Fernando Alexandre frisou que «as autarquias têm, e bem, um papel cada vez mais importante na educação», não tendo sido por acaso que a presidente da Associação Nacional de Municípios Portugueses (ANMP), Luísa Salgueiro, foi convidada para a sessão.
«Estamos em diálogo com a ANMP e esperamos, num processo de avaliação e de melhoria, conseguir que a escola pública cumpra a sua importantíssima função de garantir o acesso, em igualdade de oportunidades, a todos», frisou o ministro.
Luísa Salgueiro disse que «este é um ano letivo em que o papel dos municípios tem um particular relevo», enquanto responsáveis pelas novas competências que lhes foram transferidas.
«Foram transferidas 996 escolas, 3.552 edifícios e temos a nosso cargo, só no pessoal não docente, 42.500 pessoas.
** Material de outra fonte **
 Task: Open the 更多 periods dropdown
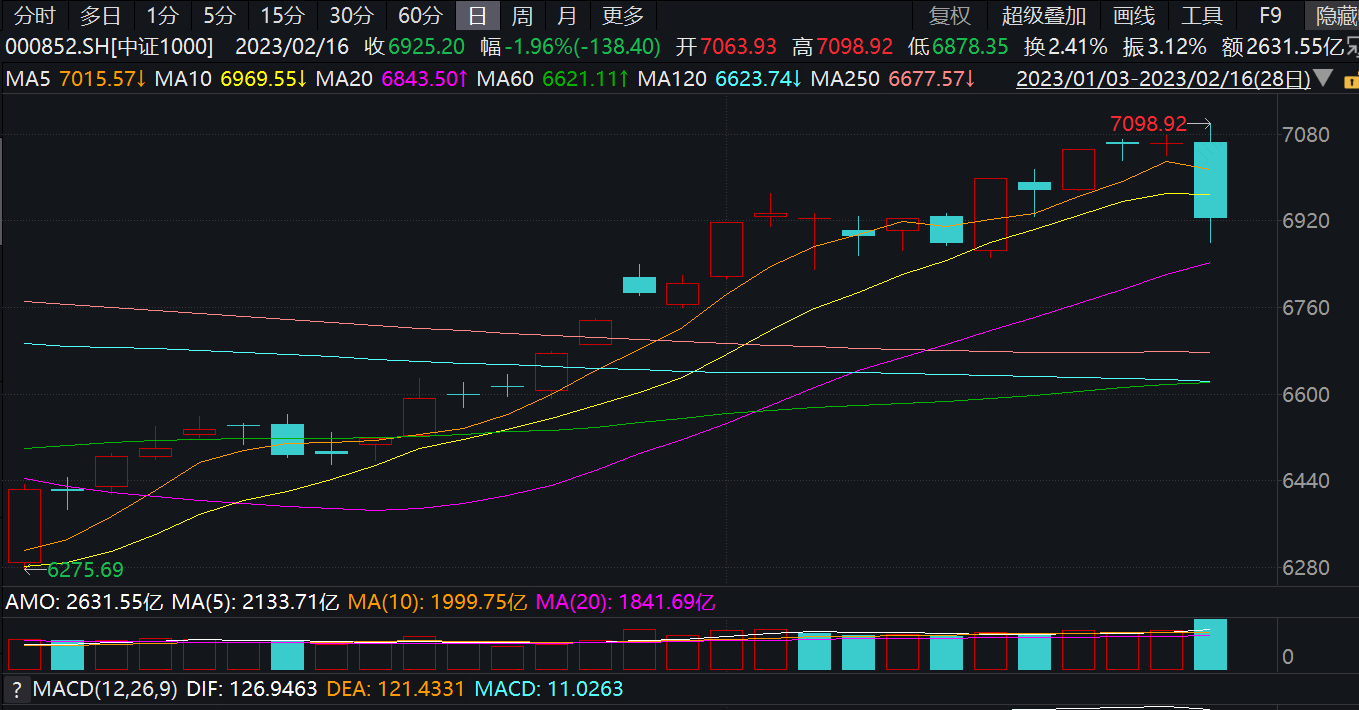click(624, 15)
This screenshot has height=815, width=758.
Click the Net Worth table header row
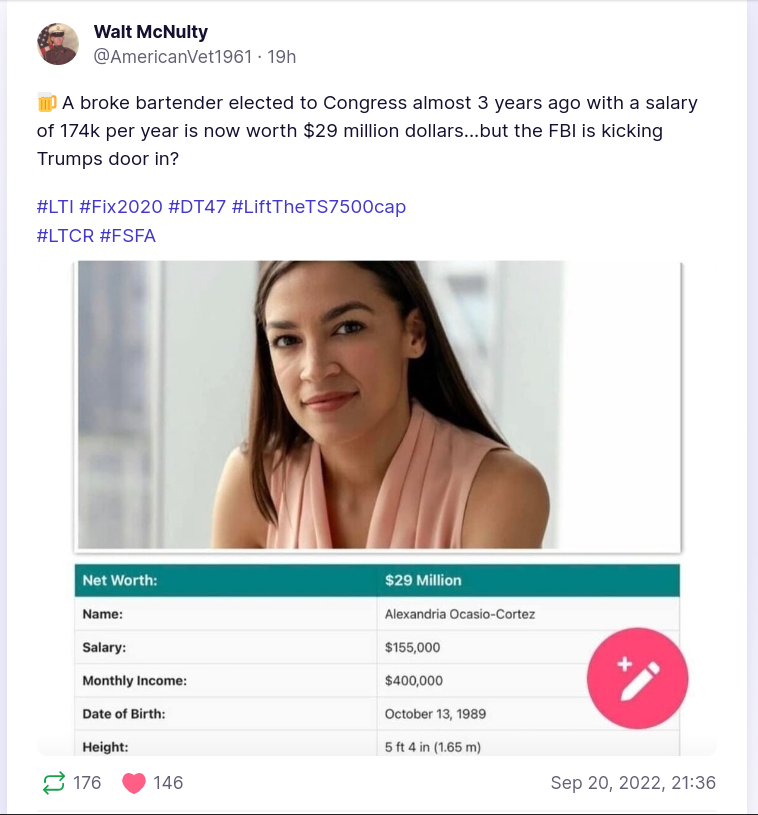tap(378, 581)
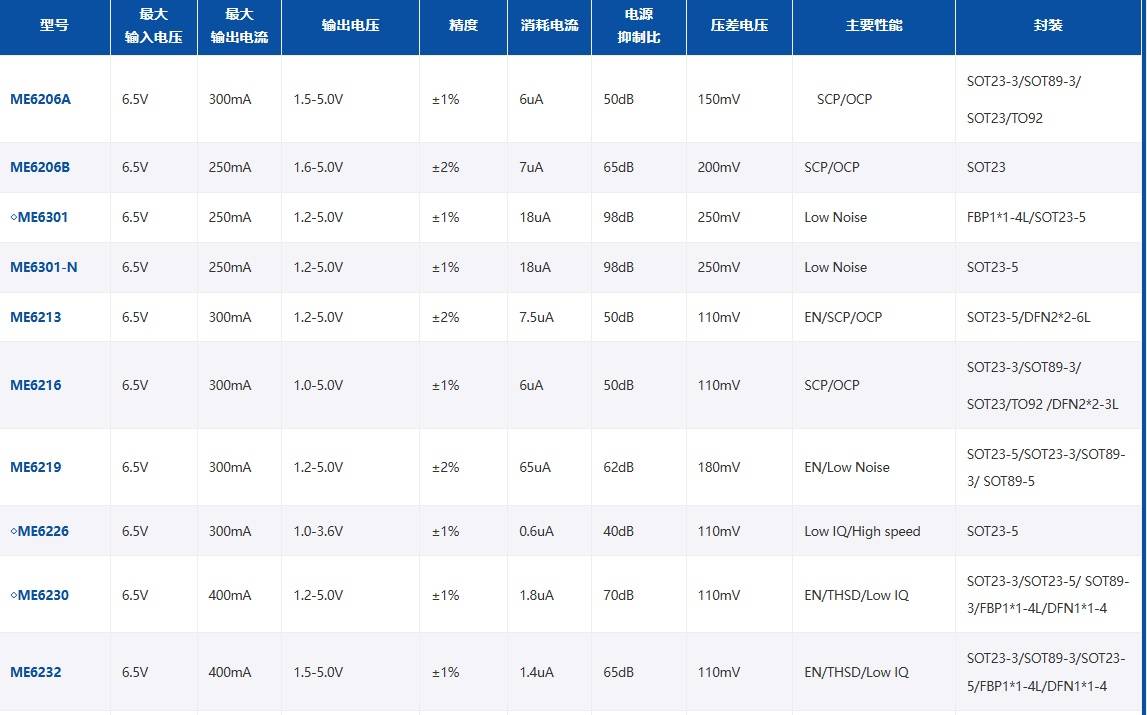Open the ME6216 product link
The width and height of the screenshot is (1147, 715).
[x=36, y=385]
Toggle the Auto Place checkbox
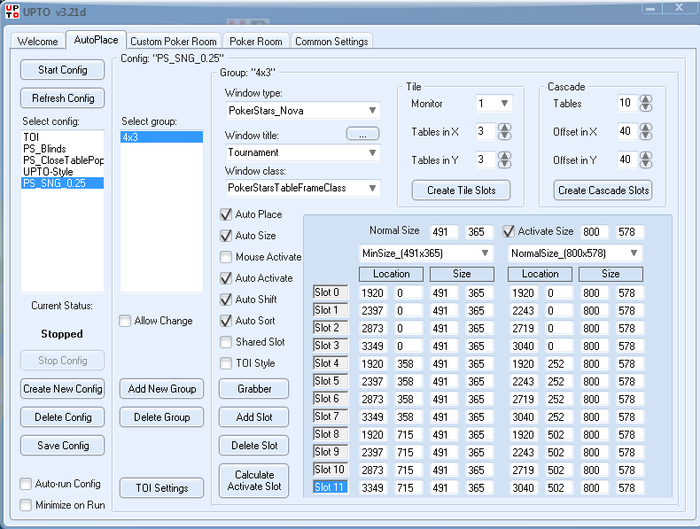 coord(226,214)
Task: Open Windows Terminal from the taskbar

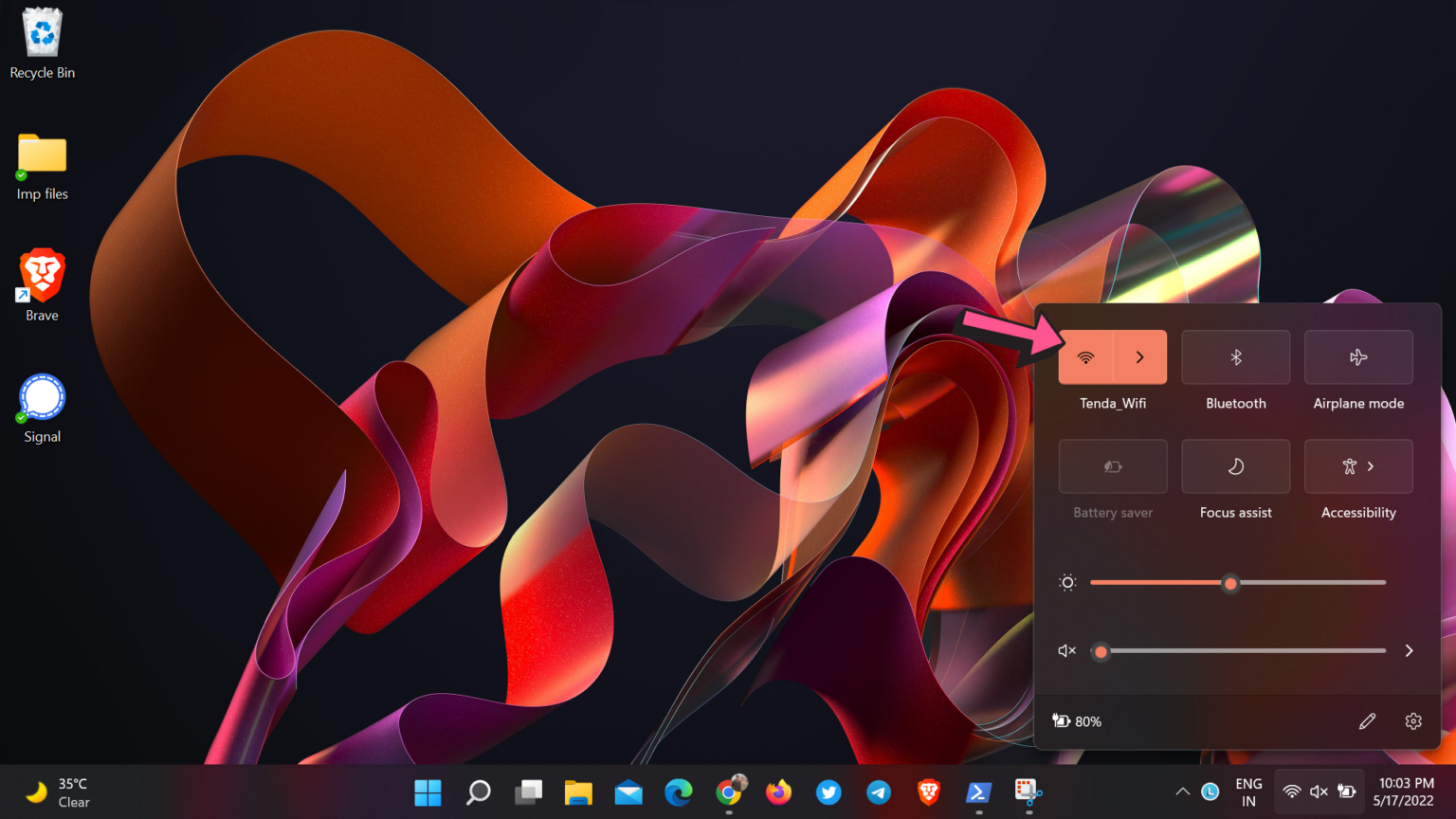Action: click(977, 792)
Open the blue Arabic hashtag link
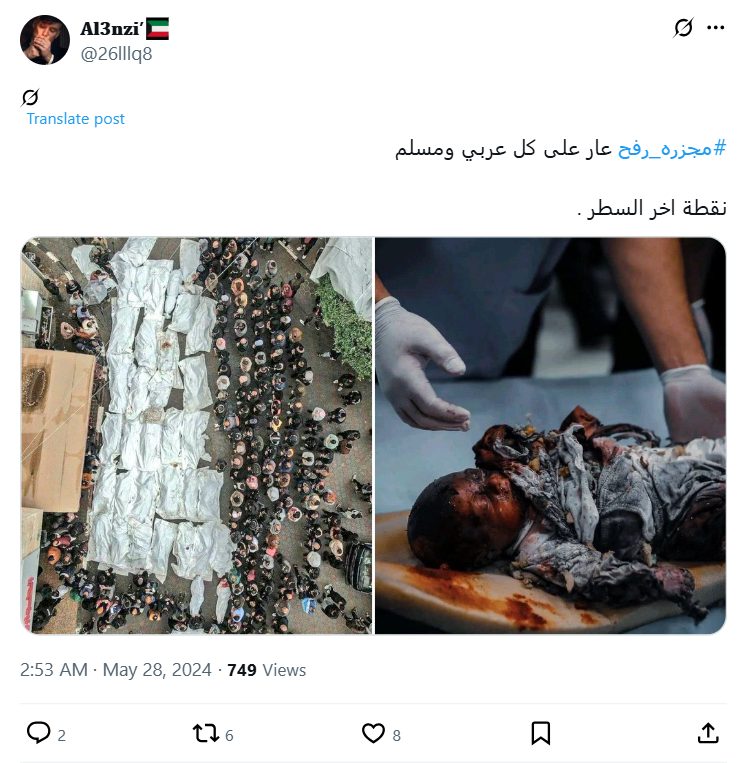The height and width of the screenshot is (763, 747). point(672,148)
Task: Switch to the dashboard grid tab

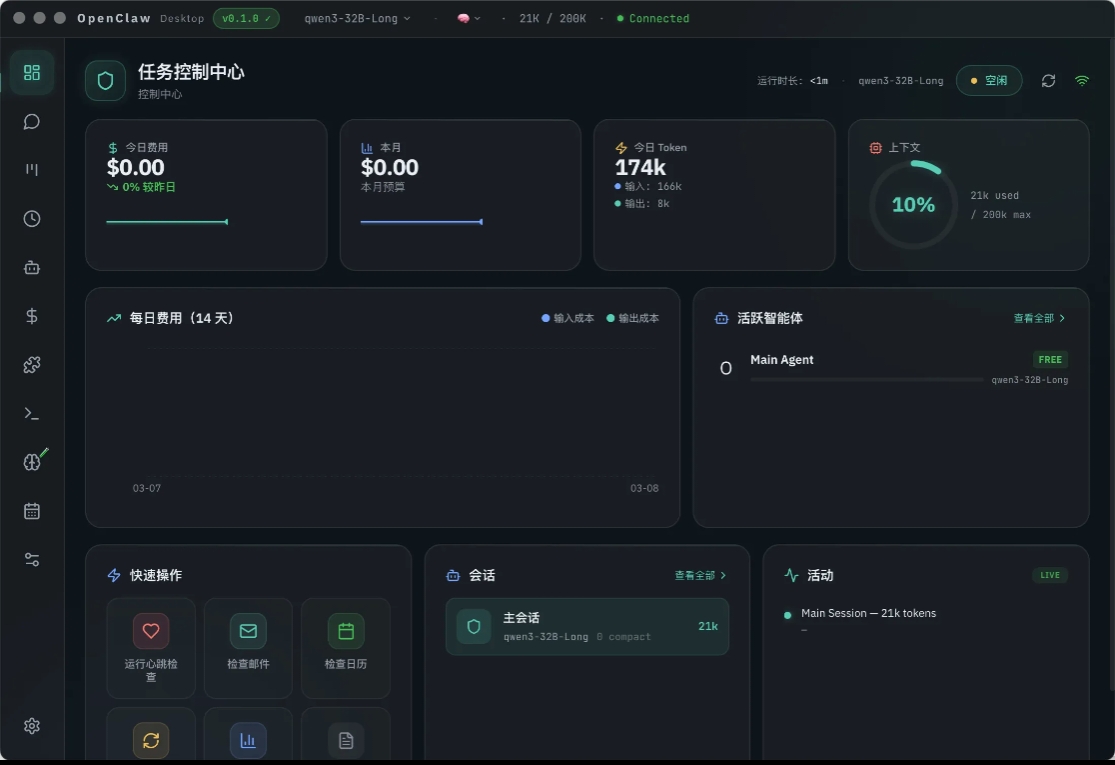Action: [x=32, y=73]
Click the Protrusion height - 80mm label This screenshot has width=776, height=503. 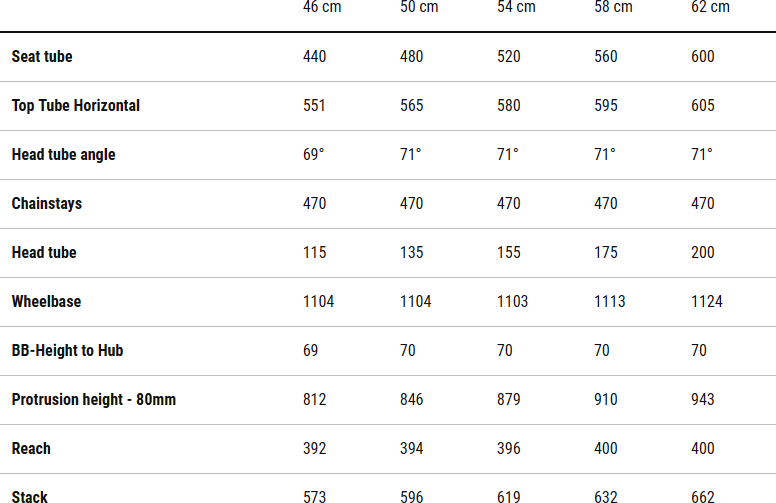[x=94, y=400]
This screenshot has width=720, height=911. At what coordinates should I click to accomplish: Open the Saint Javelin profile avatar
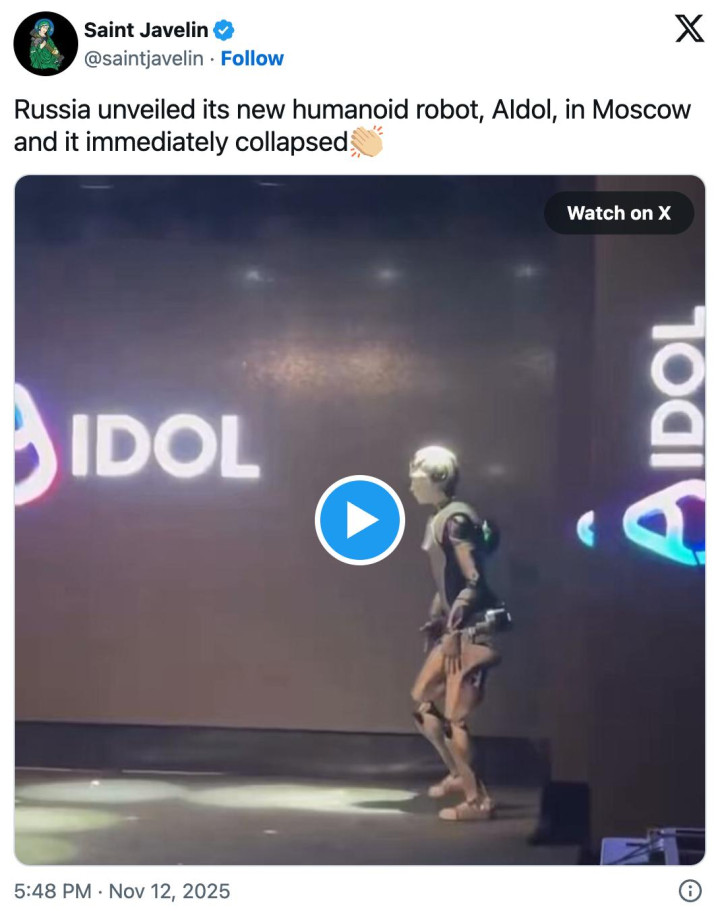[45, 44]
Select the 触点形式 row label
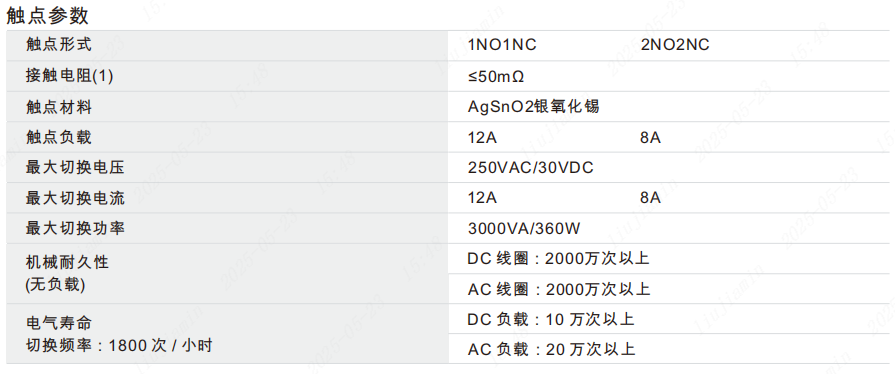This screenshot has width=895, height=374. click(58, 44)
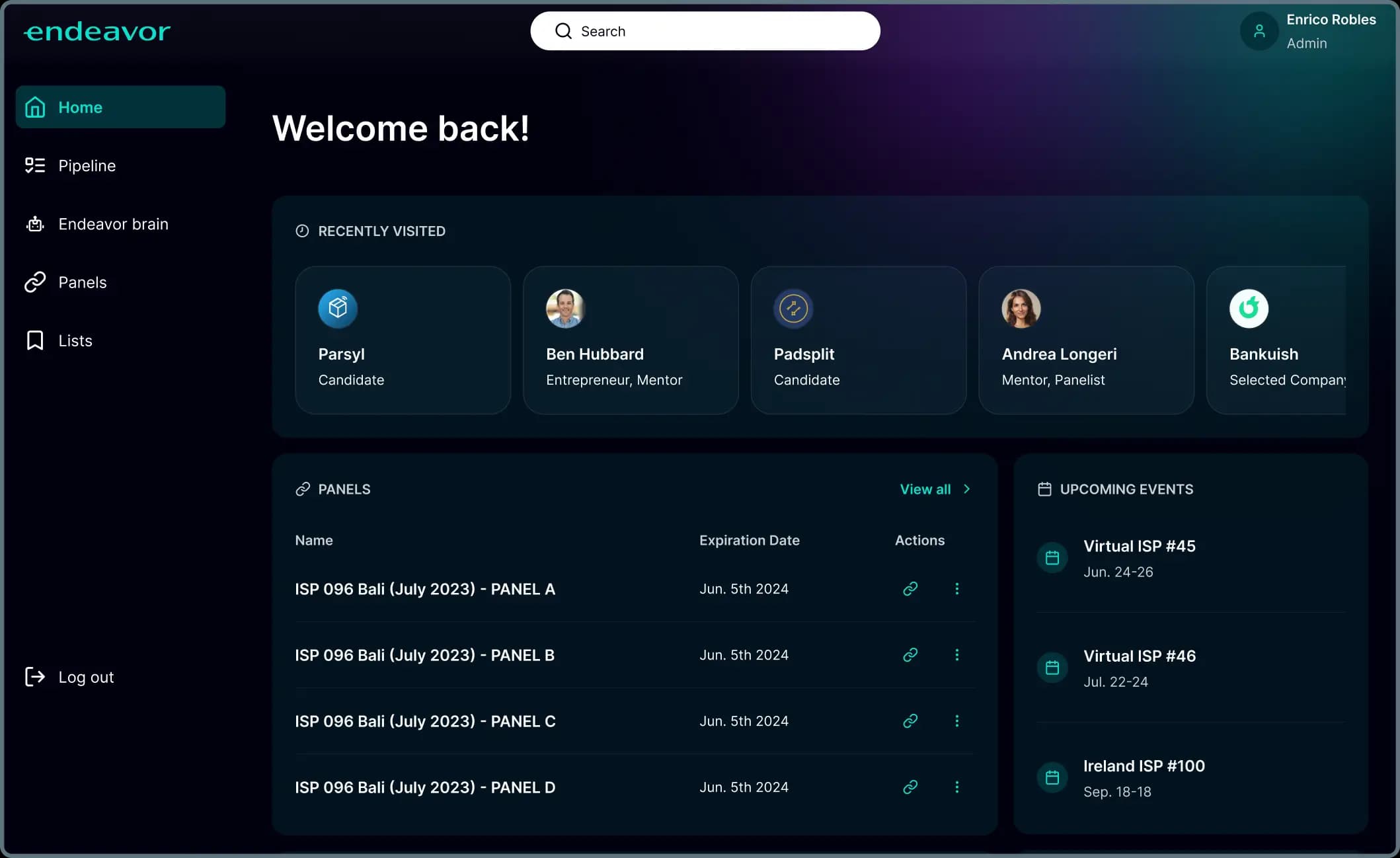The image size is (1400, 858).
Task: Click the View all link in Panels
Action: [x=925, y=489]
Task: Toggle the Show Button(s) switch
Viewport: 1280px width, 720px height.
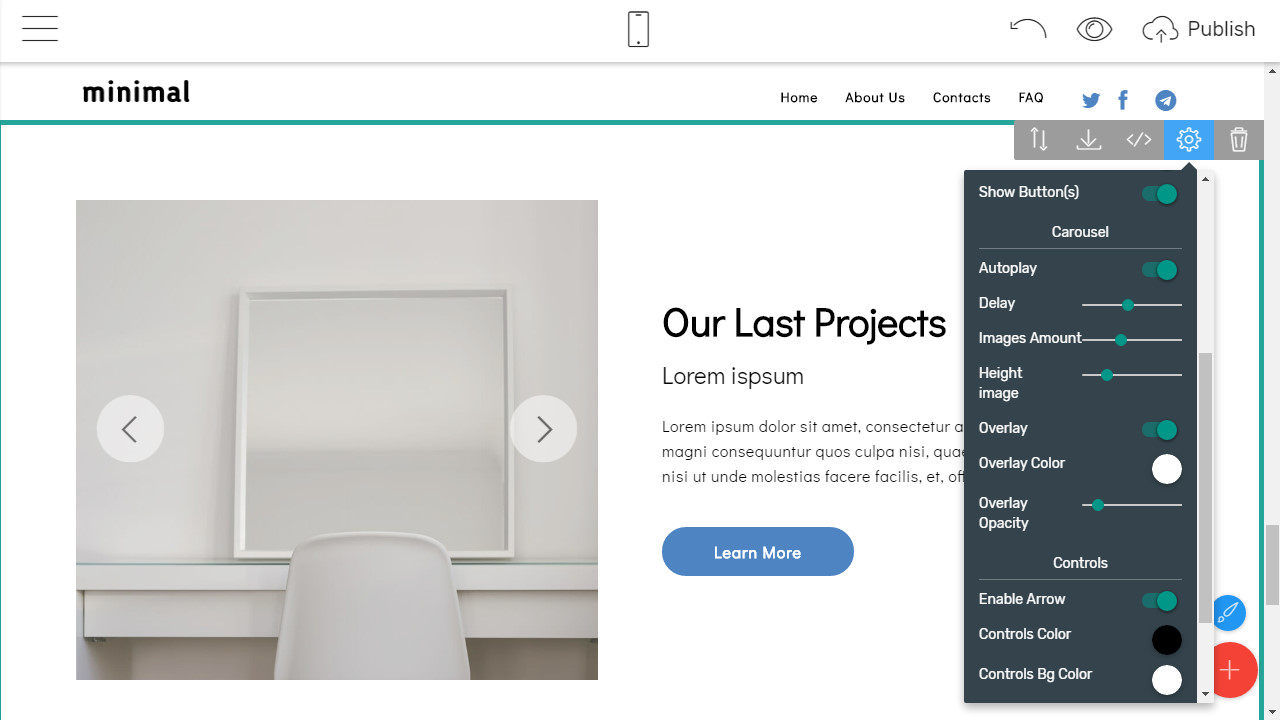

Só estes números representam bem o significado que os municípios têm na gestão da política educativa no país», considerou.
Na sua opinião, este foi «um grande avanço» e «muito já foi feito», mas há «grandes tarefas ainda em curso».
«É um grande pacote de investimento onde faltam ainda 1.700 milhões de euros que requerem a aprovação», lembrou a autarca de Matosinhos, frisando que «as escolas precisam ainda de ser reabilitadas».
Luísa Salgueiro deixou uma mensagem «de compromisso, de empenho e de cumplicidade» da ANMP com as políticas que o país precisa de prosseguir, para que exemplos de escolas como a Alves Martins, de Viseu, possam ser multiplicados.
«O caminho não tem retorno e importa ainda aprofundá-lo», acrescentou.
Cerca de 1,3 milhões de estudantes do 1.º ao 12.º anos, o ano letivo arranca hoje com cerca de 60 por cento das escolas abertas, mas milhares de professores em falta, um cenário que o ministro da Educação admite que poderá agravar-se nos próximos dias, mas mantém as metas otimistas, tal como o barlavento noticiou.